A resource central to Application Manager is the Deployment. A Deployment specifies the desired state of an application and its configuration. At the same time, Application Manager tracks and reports each Deployment’s status and derives other resources from it. Whenever the Deployment specification is modified, Application Manager will ensure that the latest Flink job reflects the new settings.
Deployments tie together a sequence of deployed Flink jobs, their accumulated state, an event log, a deployment target, policies to execute upgrades, and a template for creating Flink jobs.
In the current version of Application Manager, each Deployment will only ever have zero or one active Flink job. It launches a Flink cluster for each running Deployment.
spec is the section that controls the behaviour of a Deployment and it contains the following main parts:
- A desired state to control the state of a Deployment.
- Which strategy to apply when upgrading a running Flink job in order to meet a new specification.
- The savepoint start behavior of created Flink jobs.
- A Deployment Template that defines the necessary information needed to deploy a Flink job to a specific target.
- Limits on the allowed operations Application Manager will perform in various scenarios.
The following sections describe these parts in turn. At the end of this page you will find a full example of a Deployment.
When creating or modifying a Deployment, optional fields will be expanded with their default values. Therefore, every Deployment resource will always be fully specified when you request it from Application Manager.
A Deployment resource has a desired state (specified in
spec.state). A deployment state can be one of the following:
- RUNNING - This indicates that the user would like to start a job as defined in the
- CANCELED - This indicates that the user would like to terminate any currently running (possibly none) Flink jobs.
- SUSPENDED - This indicates that the user would like to terminate the currently running job by first taking a savepoint (see Starting from a Savepoint), and only cancelling the job after a successful savepoint.
The difference between cancelling and suspending a deployment is that when cancelling, the state of the Flink job controlled by the Deployment is lost. In contrast, suspending will snapshot this state before cancelling.
Both suspending or cancelling a Deployment currently deallocate all resources associated with that deployment from the DeploymentTarget.
When the desired state does not match the current state, Application Manager will try to perform a state transition to achieve the desired state.
The desired state will only be eventually achieved. The behaviour of modifications happening concurrently to a state transition is undefined. Application Manager only guarantees that eventually the latest modification will be acted upon. Intermediate states may not be observed. This means that an ongoing state transition will not necessarily be immediately interrupted if the desired state changes while an operation is still ongoing.
The effect of updating the Deployment’s state is observed by inspecting the Deployment’s status. The deployment status (
status.state) is one of the following:
- RUNNING: A Flink job was successfully started as specified in the
deployment.specand the Flink job has not been terminated.

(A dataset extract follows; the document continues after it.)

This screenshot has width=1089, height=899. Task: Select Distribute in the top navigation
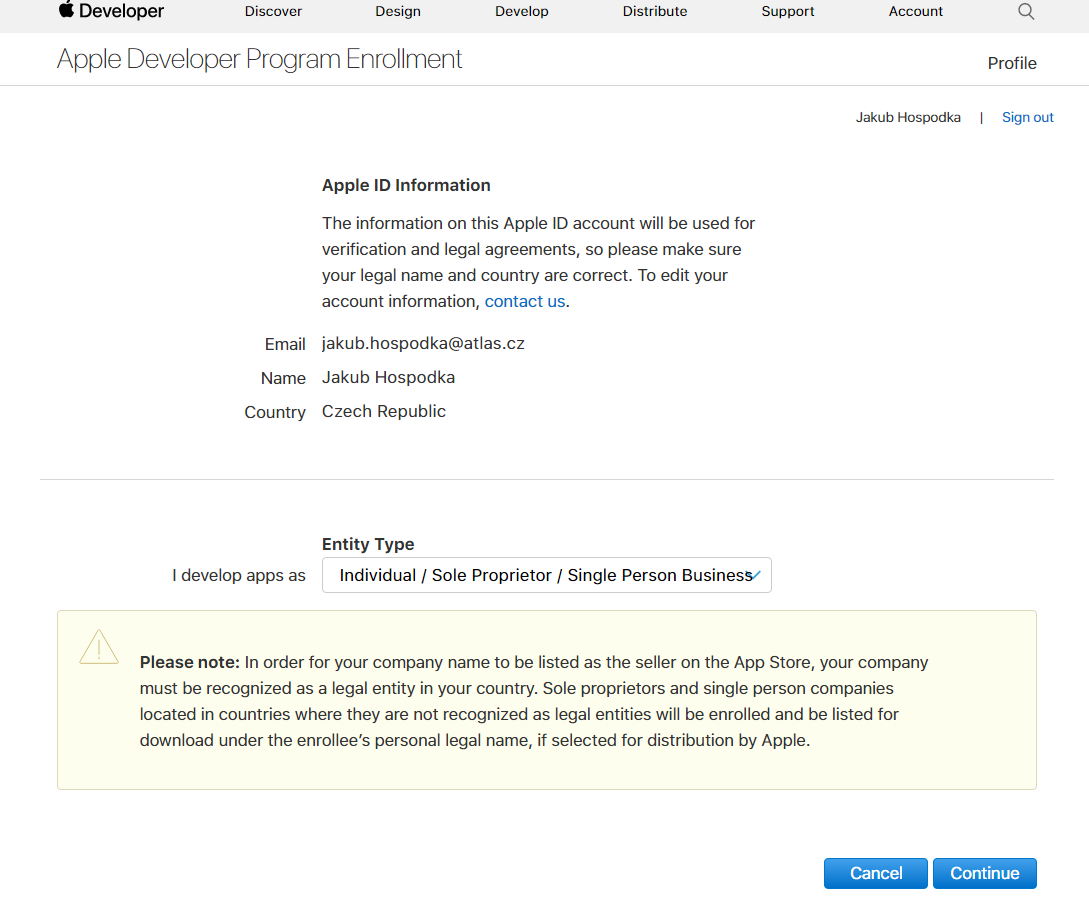click(655, 12)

- CANCELLED: Any previously active Flink job was terminated via cancellation.
- SUSPENDED: The deployment has successfully created a savepoint and terminated the job.
- FINISHED: The Flink job was finite and finished execution successfully, e.g. a finite streaming or a batch job. Note: When reaching this status, you have to manually cancel and run the deployment to re-run the finite job.

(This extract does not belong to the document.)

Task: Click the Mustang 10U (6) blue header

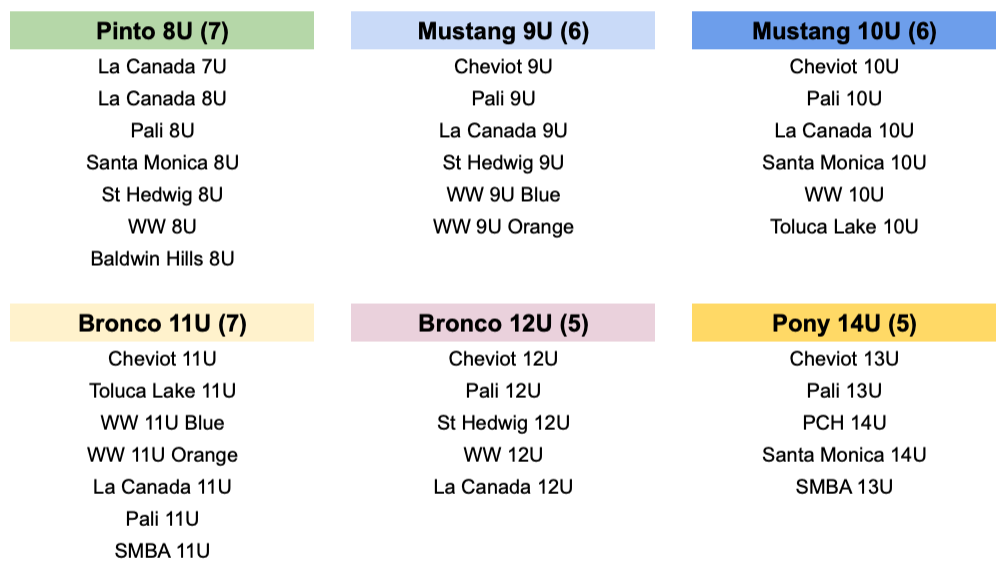Action: point(843,30)
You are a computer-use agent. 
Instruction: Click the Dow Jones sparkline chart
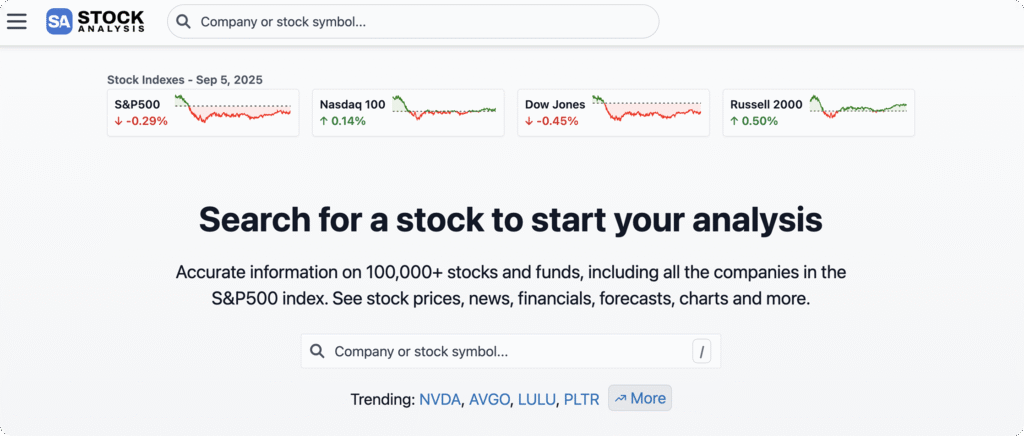[x=647, y=110]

- TRANSITIONING: The deployment is currently in transition to achieve the desired state.
- FAILED: A deployment transition has failed. At this point a manual intervention is necessary, for example cancelling the Deployment (setting the desired state
A FAILED deployment status only indicates that the transition attempt has failed, and not necessarily that a Flink job has failed. For example, failing to suspend might lead to a Deployment resource with a desired state suspended (in
spec.state) and a status failed (in
status.state) while a corresponding Flink job may still be running.

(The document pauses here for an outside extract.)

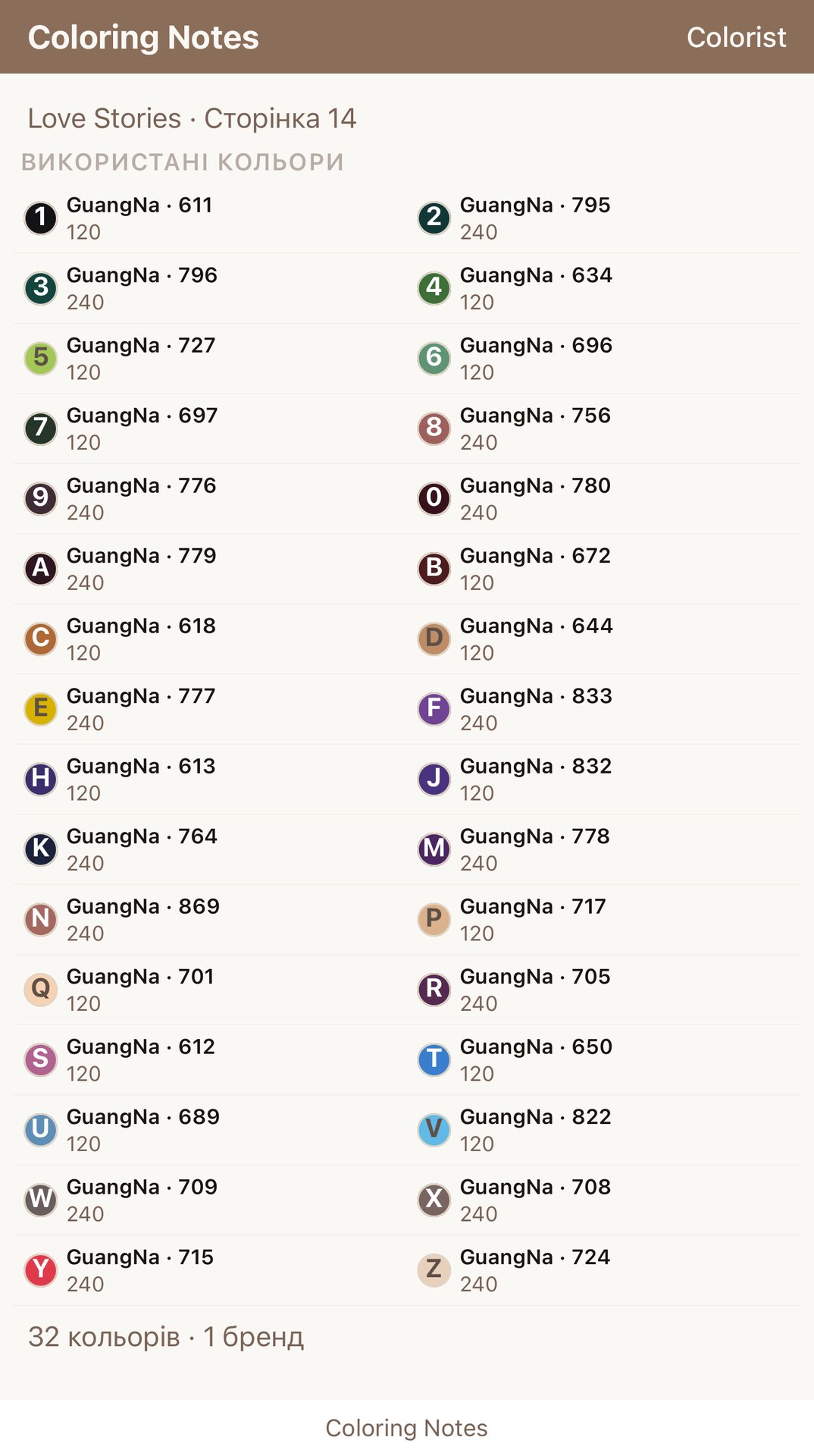Viewport: 814px width, 1456px height.
Task: Tap the GuangNa 869 color entry
Action: (211, 919)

Application Manager will automatically orchestrate upgrades of running jobs (if present) depending on the configured upgrade strategy. Currently, there are three supported upgrade strategies:
- Stateless: Application Manager will terminate any currently running Flink job without taking a savepoint and then will start the new job.
- Stateful: Application Manager will first save the state of the currently running Flink job by performing a savepoint, then terminate the currently running job, and finally will start a new job by using the savepoint taken prior to termination. To use this strategy please read the section titled Starting from a Savepoint.
- None: Application Manager will not perform an automatic upgrade of a running Flink job. If this strategy is selected, the user is expected to manually cancel or suspend the currently running job (by setting
spec.stateto cancelled), and start a new job manually (by setting
spec.stateback to running).
When will an Upgrade Strategy be invoked? Application Manager will automatically start an upgrade in the following cases:
- A change in the metadata.annotations part of a Deployment.
- A change in any of the keys of the spec part of a Deployment.
As noted earlier, Application Manager will eventually achieve the desired state using the specified upgrade strategy. Executing an upgrade strategy happens in an fault-tolerant way, e.g. when performing a stateful upgrade and triggering a savepoint fails, Application Manager will retry until a savepoint succeeds. The Flink job will not be terminated before a savepoint succeeds.
Application Manager creates a physical Flink cluster for each Application Manager Job on Kubernetes. Currently, each upgrade involves the release of all containers belonging to a Job and bringing up new ones for the updated Job.
Starting from a Savepoint¶
Application Manager can instruct Flink to start executing a job from a specific savepoint when transitioning to the RUNNING state (configuration key
The possible values supported:
- LATEST - Use the latest successful savepoint known to Application Manager. It may have been previously triggered by a user request or by Application Manager (for example during a suspension or a stateful upgrade).
- NONE - Do not start from any savepoint.
The stateful upgrade strategy as described in Upgrades only works in conjunction with
spec.startFromSavepoint set to LATEST. If you instead set startFromSavepoint to NONE, you might run into an an unexpected situation and start from an empty state after your job is upgraded.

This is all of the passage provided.